* **Brief**:
Nothing but the lines from the one containing "Task: Select the USD currency icon" to the final line of the entries should appear, copied exactly and without pictures.
☆ ☆ ☆ ☆ ☆ ☆ ☆
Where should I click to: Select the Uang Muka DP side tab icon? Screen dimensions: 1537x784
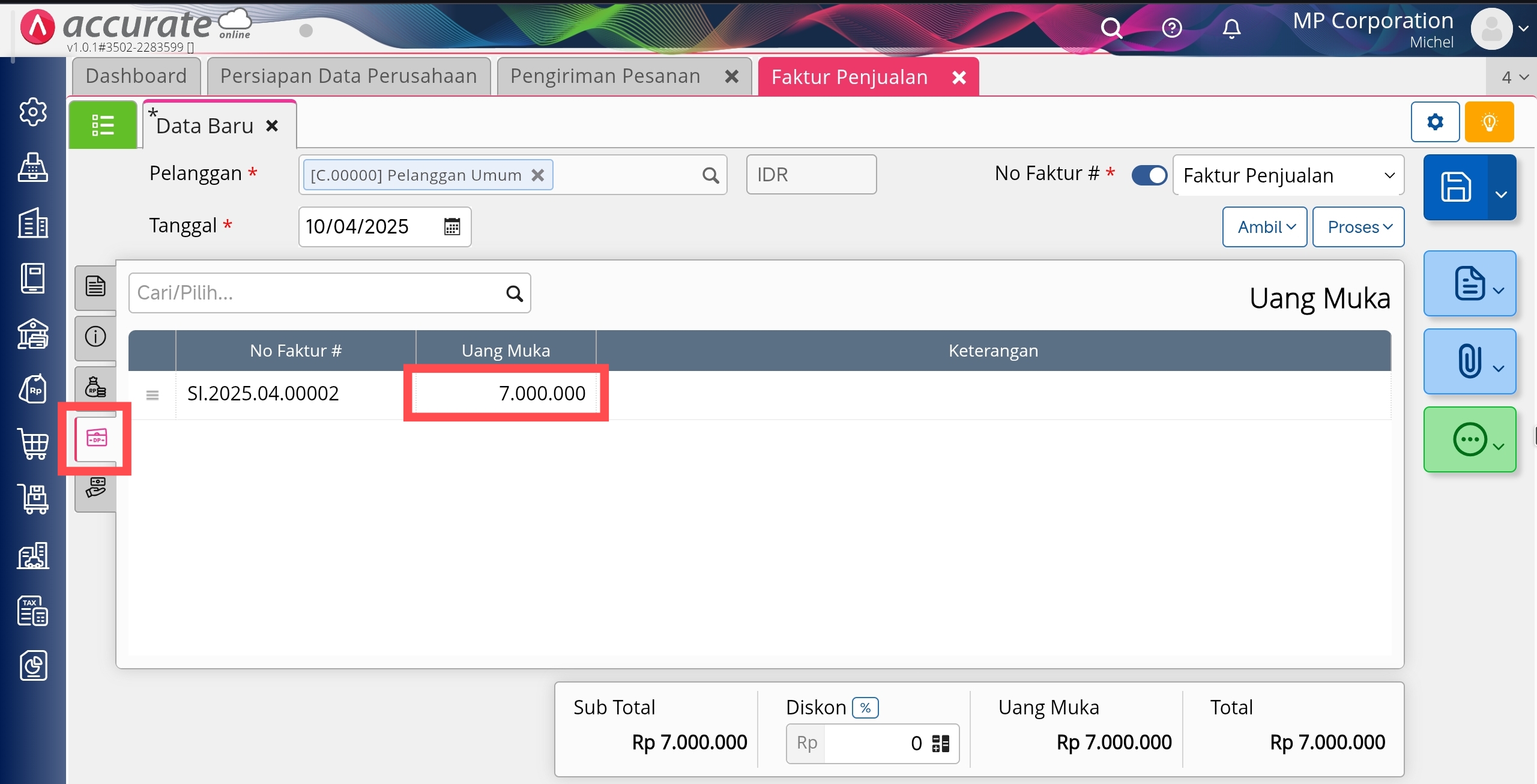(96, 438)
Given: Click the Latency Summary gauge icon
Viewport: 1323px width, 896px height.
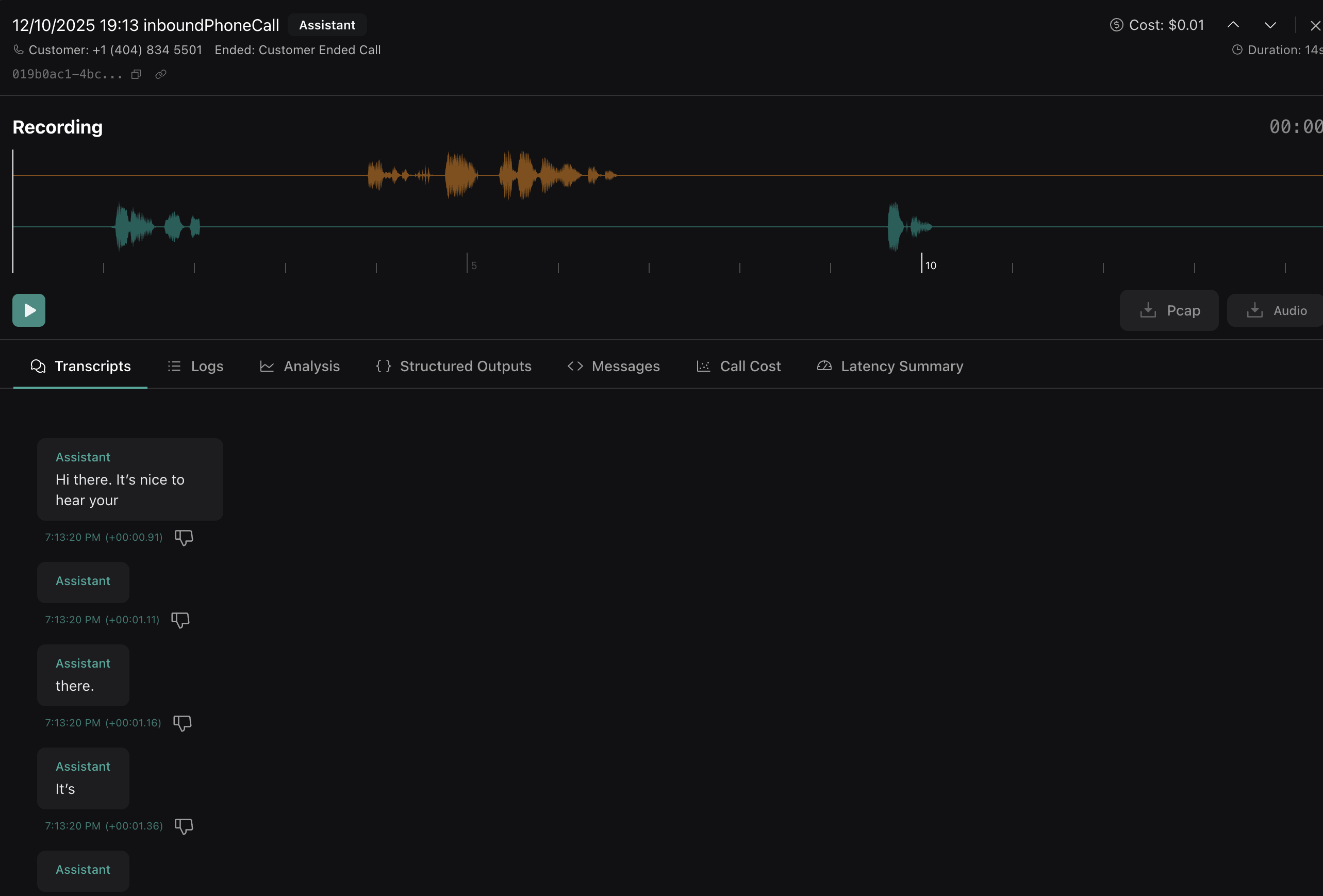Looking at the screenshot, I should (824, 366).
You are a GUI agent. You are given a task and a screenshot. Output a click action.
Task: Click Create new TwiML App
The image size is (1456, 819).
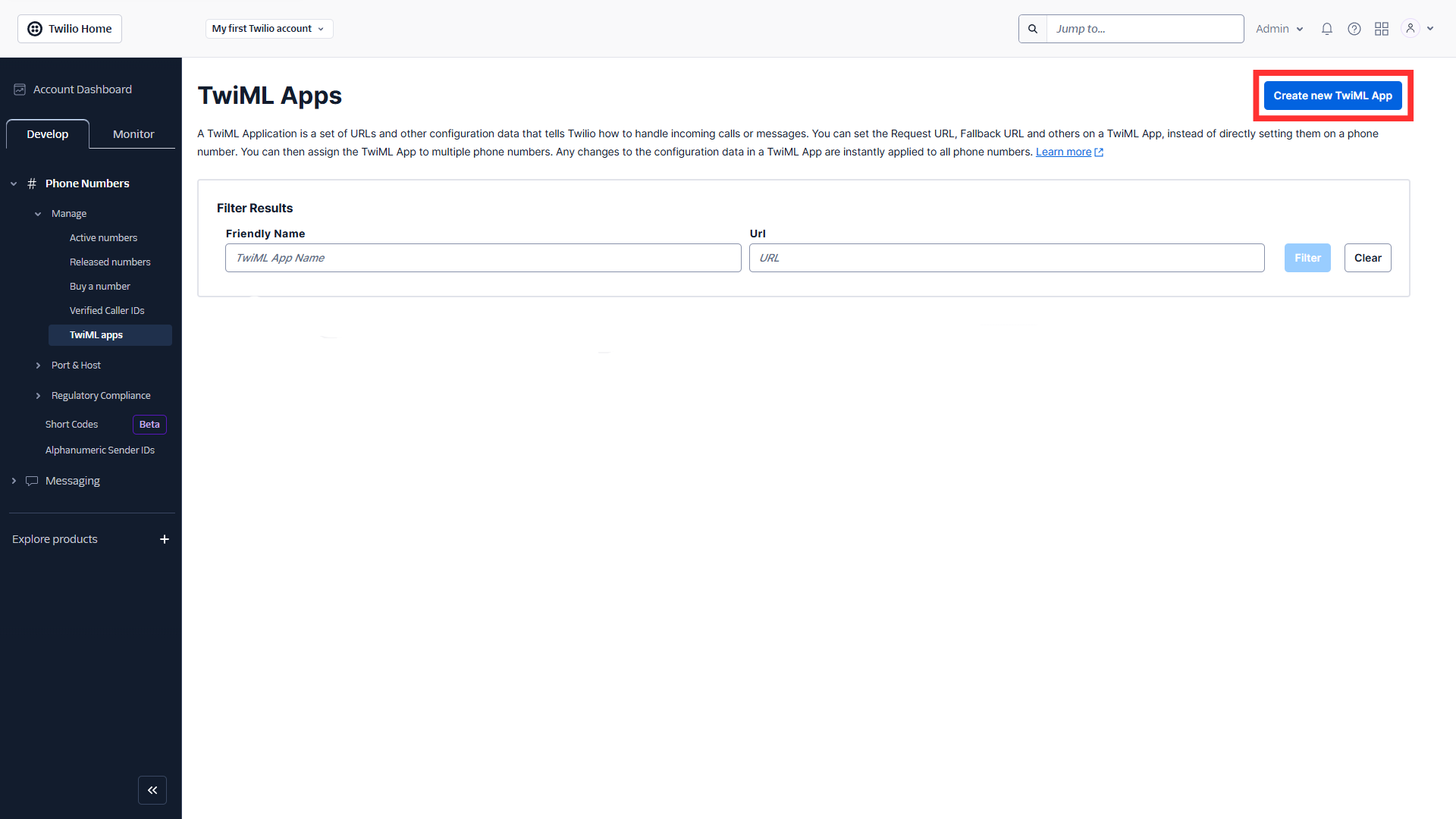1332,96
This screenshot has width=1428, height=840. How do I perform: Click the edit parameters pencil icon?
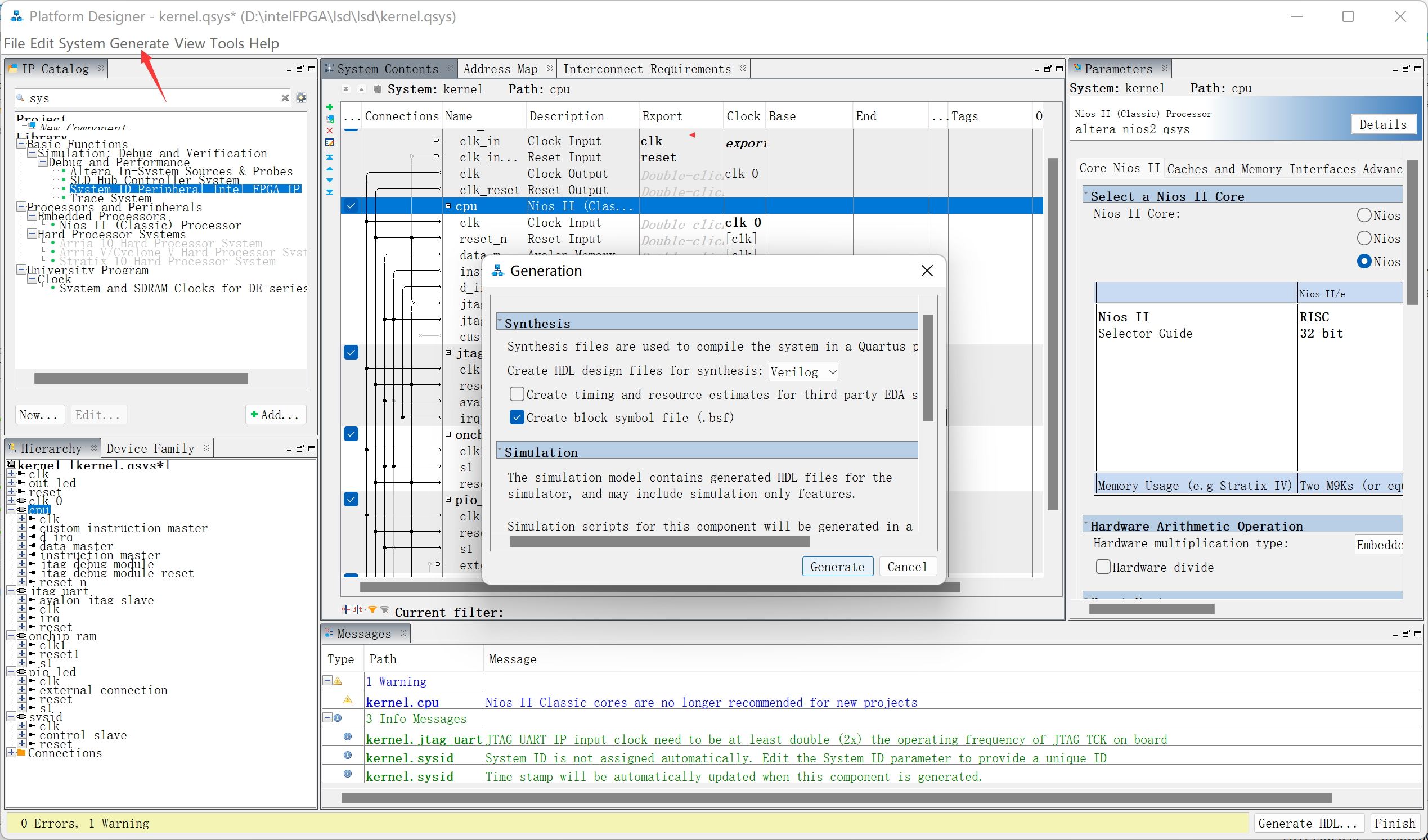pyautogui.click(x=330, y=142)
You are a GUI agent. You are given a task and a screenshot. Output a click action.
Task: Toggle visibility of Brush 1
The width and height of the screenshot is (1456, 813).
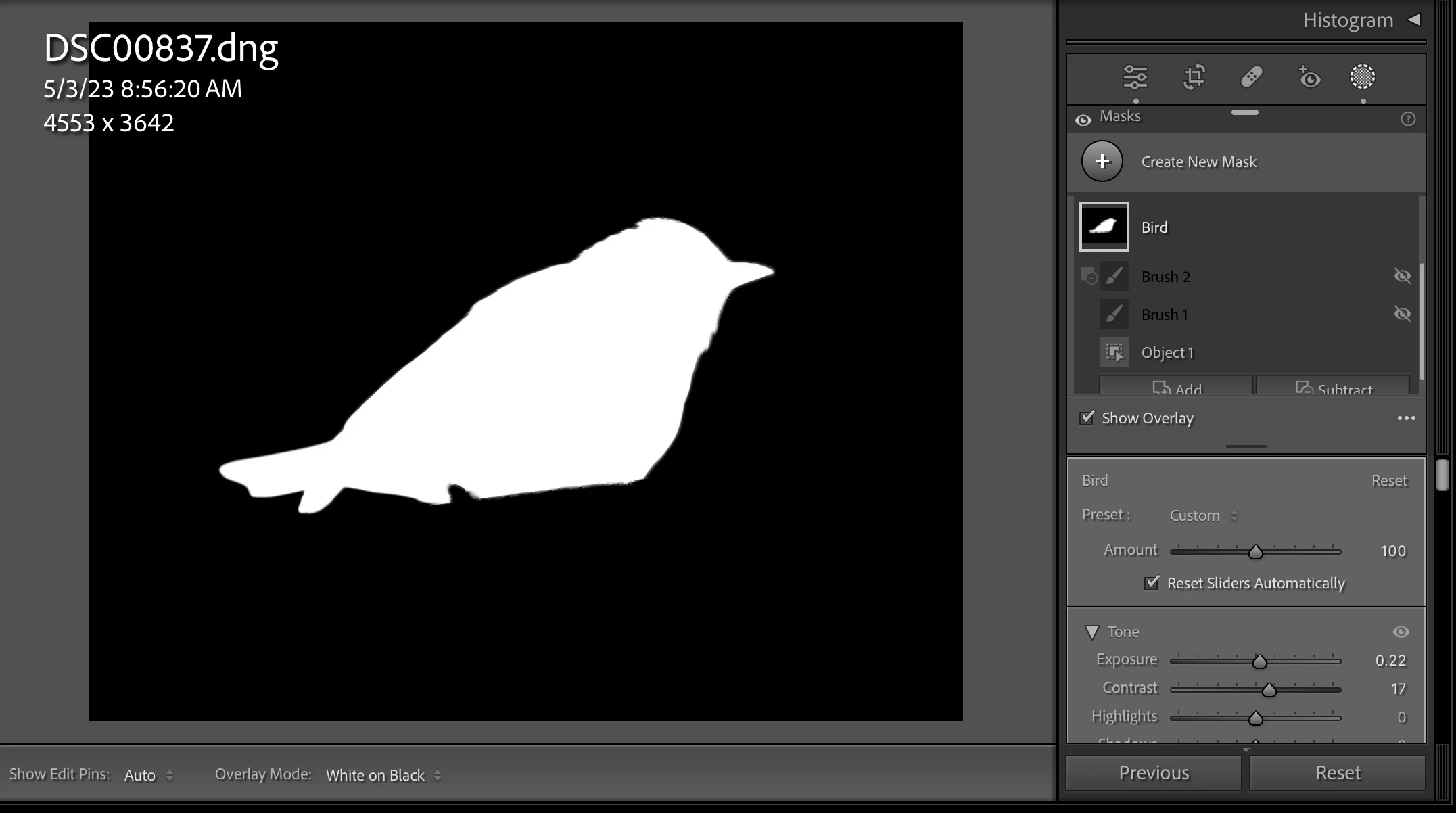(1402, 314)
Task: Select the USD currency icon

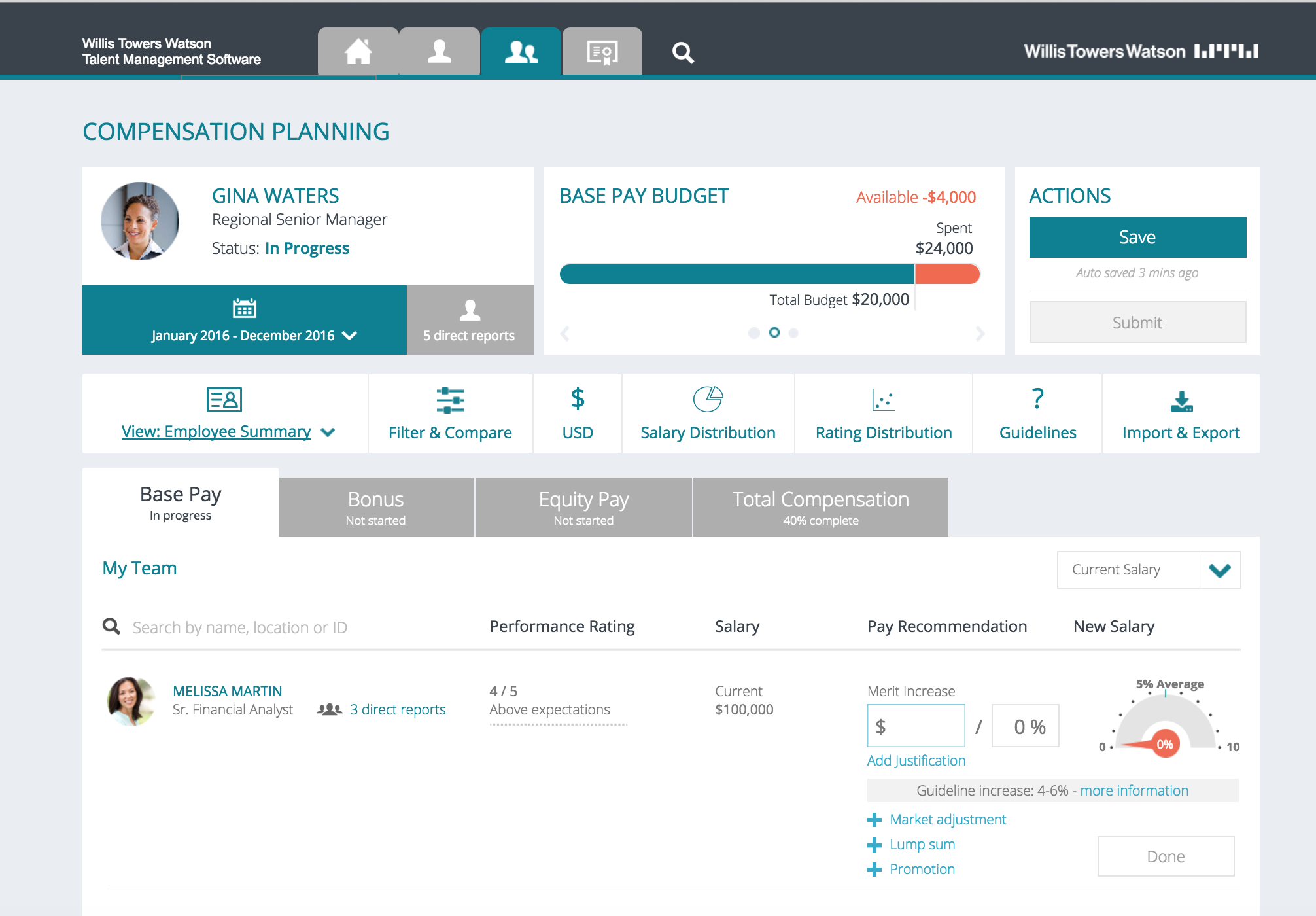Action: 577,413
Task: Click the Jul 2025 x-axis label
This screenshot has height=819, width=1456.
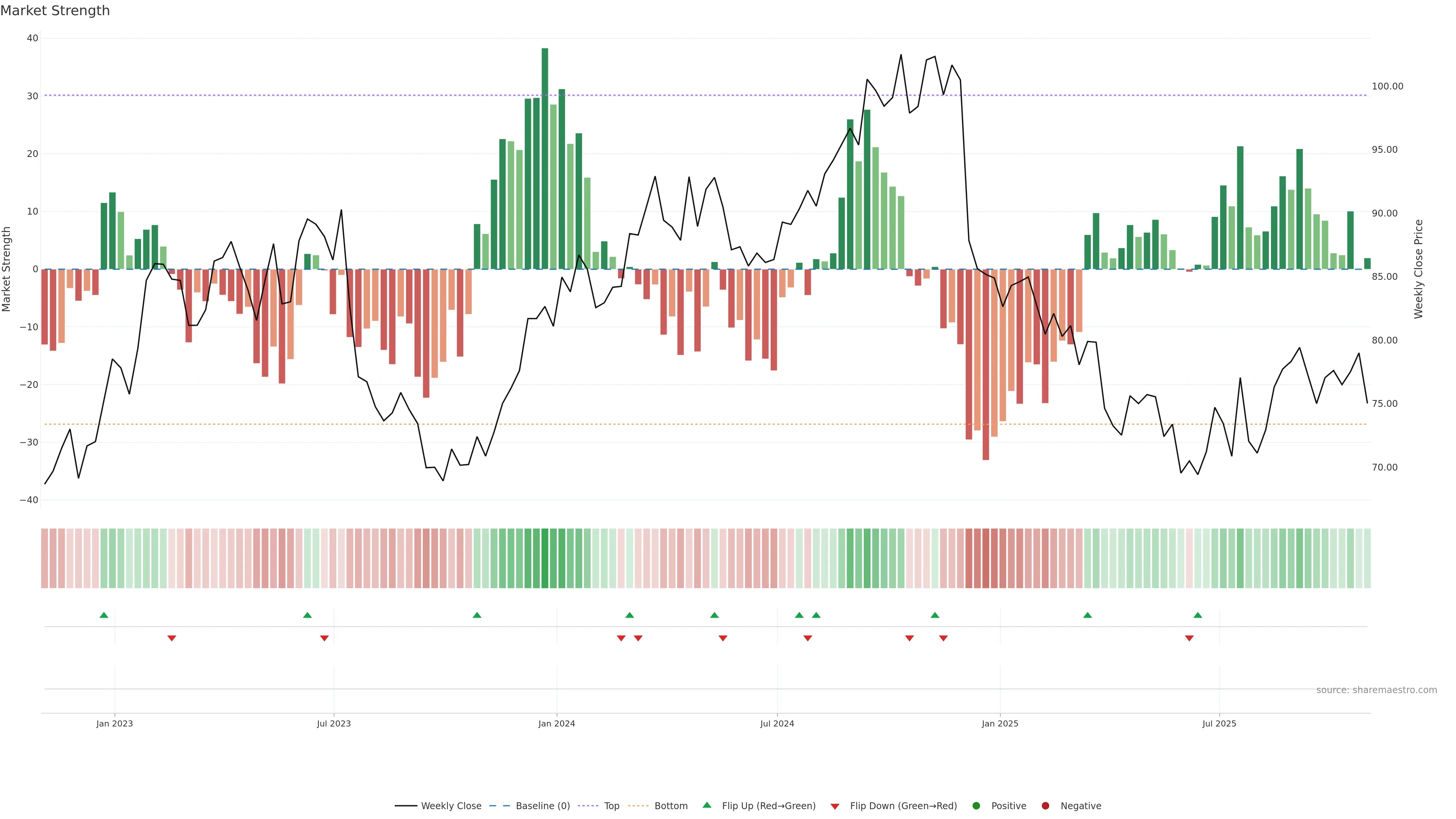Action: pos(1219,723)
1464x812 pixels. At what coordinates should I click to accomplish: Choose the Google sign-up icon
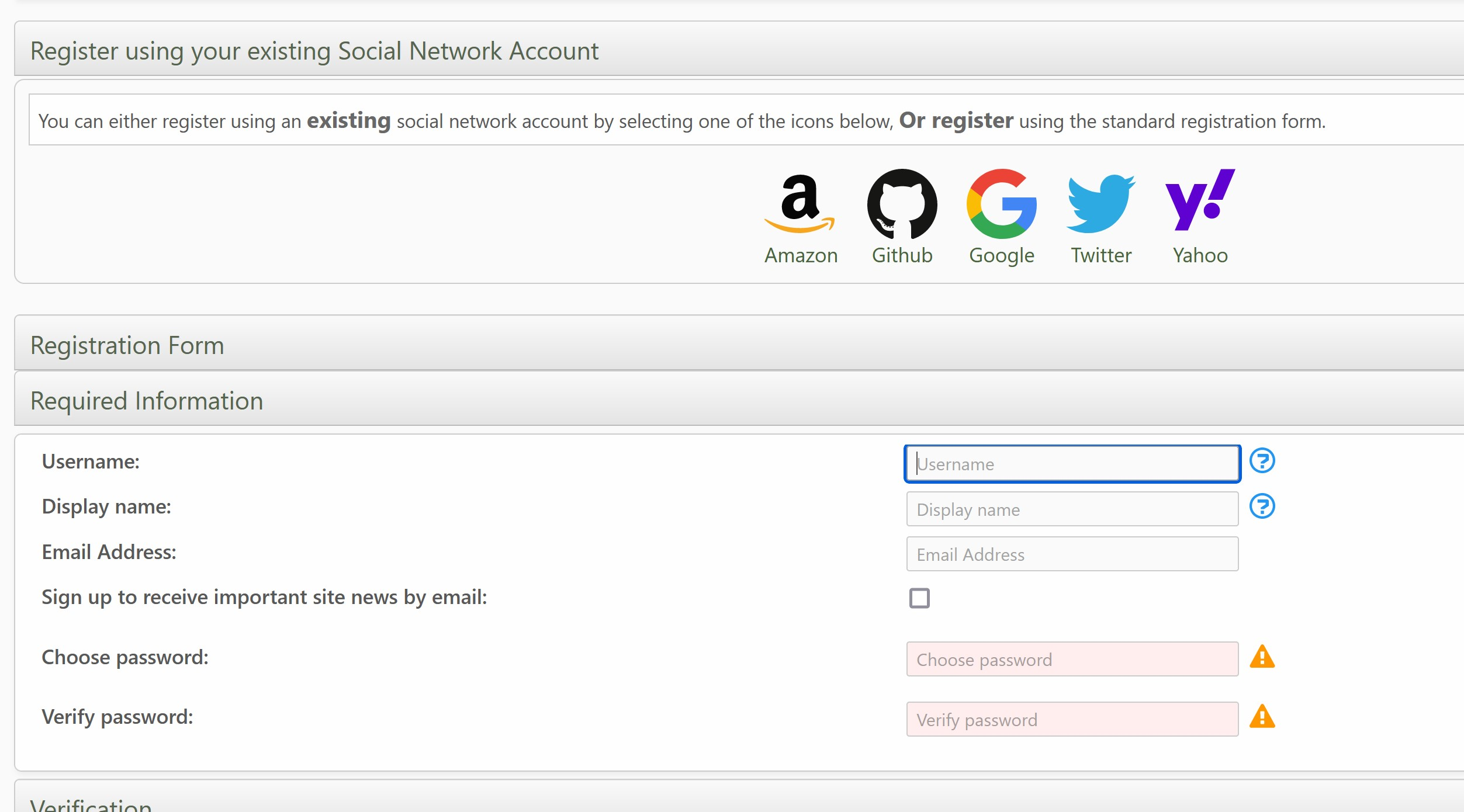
☆ ☆ ☆ ☆ ☆ ☆ ☆
* **Solution for this task**:
Task: Select the USD currency icon

Action: 577,413
Task: Click the Jul 2025 x-axis label
This screenshot has height=819, width=1456.
Action: pos(1219,723)
1464x812 pixels. At what coordinates should I click to accomplish: Choose the Google sign-up icon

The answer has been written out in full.